Supplied records:
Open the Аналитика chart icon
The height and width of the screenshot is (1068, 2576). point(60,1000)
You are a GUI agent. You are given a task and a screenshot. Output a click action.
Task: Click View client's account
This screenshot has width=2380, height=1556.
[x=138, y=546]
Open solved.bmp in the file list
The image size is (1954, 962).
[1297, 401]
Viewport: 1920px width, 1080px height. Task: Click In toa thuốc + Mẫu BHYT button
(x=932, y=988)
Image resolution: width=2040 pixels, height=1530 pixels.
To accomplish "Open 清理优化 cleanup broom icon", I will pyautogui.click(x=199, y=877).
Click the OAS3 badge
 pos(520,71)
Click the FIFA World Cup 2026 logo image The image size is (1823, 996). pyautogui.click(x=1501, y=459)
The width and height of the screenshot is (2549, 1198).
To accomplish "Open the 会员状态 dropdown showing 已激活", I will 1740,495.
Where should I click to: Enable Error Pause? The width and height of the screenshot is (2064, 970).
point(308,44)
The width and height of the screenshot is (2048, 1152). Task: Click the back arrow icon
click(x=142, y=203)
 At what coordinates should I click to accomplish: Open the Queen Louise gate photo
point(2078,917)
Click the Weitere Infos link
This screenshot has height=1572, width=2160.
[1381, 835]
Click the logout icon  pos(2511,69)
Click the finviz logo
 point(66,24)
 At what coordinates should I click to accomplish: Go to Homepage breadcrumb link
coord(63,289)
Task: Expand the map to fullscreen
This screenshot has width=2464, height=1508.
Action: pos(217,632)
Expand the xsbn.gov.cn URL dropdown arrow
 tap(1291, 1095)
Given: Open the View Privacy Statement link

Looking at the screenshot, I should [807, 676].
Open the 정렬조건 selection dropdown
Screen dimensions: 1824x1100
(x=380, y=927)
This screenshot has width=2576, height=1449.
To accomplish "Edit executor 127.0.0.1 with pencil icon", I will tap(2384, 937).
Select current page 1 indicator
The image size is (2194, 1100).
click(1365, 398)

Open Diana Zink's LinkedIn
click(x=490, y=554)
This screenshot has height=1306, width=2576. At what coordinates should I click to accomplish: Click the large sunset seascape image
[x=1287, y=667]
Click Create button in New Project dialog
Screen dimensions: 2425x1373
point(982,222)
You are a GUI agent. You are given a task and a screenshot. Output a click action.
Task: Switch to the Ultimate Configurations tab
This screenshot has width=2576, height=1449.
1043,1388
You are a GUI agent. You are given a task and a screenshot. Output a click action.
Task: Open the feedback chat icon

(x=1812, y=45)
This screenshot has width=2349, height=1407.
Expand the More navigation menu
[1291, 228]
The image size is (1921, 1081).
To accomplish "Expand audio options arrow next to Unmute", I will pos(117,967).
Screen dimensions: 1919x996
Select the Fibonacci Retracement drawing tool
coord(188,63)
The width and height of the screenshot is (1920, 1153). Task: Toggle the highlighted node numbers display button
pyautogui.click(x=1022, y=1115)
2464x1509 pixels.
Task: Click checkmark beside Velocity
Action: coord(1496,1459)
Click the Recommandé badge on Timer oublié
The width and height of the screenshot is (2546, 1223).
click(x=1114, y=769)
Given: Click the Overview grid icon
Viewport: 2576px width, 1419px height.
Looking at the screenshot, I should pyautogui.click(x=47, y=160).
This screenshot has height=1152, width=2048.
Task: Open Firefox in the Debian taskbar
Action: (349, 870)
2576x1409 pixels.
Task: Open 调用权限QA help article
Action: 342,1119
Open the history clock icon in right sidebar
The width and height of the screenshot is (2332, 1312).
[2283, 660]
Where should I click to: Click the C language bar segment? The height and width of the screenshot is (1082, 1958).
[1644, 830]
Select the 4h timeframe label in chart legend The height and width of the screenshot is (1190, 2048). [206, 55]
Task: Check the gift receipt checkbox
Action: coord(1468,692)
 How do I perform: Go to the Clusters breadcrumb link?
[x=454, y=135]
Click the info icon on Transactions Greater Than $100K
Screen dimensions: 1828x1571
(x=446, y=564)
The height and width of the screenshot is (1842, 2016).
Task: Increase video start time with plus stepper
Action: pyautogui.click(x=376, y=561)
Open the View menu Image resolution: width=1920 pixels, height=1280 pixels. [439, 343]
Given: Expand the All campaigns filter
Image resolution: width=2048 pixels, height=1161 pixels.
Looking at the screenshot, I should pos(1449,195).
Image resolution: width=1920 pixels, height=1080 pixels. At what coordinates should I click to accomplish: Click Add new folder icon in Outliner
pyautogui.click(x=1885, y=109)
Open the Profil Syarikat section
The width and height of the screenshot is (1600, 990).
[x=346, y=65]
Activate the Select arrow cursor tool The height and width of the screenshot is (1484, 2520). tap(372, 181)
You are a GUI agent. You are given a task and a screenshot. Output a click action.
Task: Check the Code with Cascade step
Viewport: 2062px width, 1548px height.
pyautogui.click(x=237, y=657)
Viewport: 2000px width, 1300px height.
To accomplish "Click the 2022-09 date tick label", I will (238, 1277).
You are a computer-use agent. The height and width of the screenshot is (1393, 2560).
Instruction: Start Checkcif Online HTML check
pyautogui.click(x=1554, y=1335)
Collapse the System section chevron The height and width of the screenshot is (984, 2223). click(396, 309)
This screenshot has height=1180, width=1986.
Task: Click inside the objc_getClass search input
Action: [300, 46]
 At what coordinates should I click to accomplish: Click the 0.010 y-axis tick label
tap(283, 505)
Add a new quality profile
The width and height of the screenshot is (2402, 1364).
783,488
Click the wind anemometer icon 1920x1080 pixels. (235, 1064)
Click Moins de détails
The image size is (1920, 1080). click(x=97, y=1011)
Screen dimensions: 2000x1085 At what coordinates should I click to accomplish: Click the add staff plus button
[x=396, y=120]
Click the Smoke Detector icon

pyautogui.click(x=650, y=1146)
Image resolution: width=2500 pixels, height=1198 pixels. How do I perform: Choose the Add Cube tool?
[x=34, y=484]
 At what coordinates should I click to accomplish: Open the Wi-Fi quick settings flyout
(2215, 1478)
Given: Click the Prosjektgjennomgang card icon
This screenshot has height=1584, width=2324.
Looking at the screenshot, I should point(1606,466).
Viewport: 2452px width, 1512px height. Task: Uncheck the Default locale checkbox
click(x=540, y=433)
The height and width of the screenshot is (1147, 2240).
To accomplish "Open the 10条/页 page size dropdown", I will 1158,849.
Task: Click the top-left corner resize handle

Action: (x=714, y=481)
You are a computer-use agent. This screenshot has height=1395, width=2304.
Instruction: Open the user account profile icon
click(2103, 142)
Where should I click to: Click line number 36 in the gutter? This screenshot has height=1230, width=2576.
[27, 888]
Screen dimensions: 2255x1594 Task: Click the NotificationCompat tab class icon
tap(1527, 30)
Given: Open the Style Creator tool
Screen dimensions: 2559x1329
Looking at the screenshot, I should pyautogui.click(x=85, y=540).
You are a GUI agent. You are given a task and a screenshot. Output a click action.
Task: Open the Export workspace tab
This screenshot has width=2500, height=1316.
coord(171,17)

What the task requires: Return every line of the listing above that contains "computer".

Response area:
You are a computer-use agent. The height and width of the screenshot is (1393, 2560).
You are a computer-use agent. This screenshot has height=1395, width=2304.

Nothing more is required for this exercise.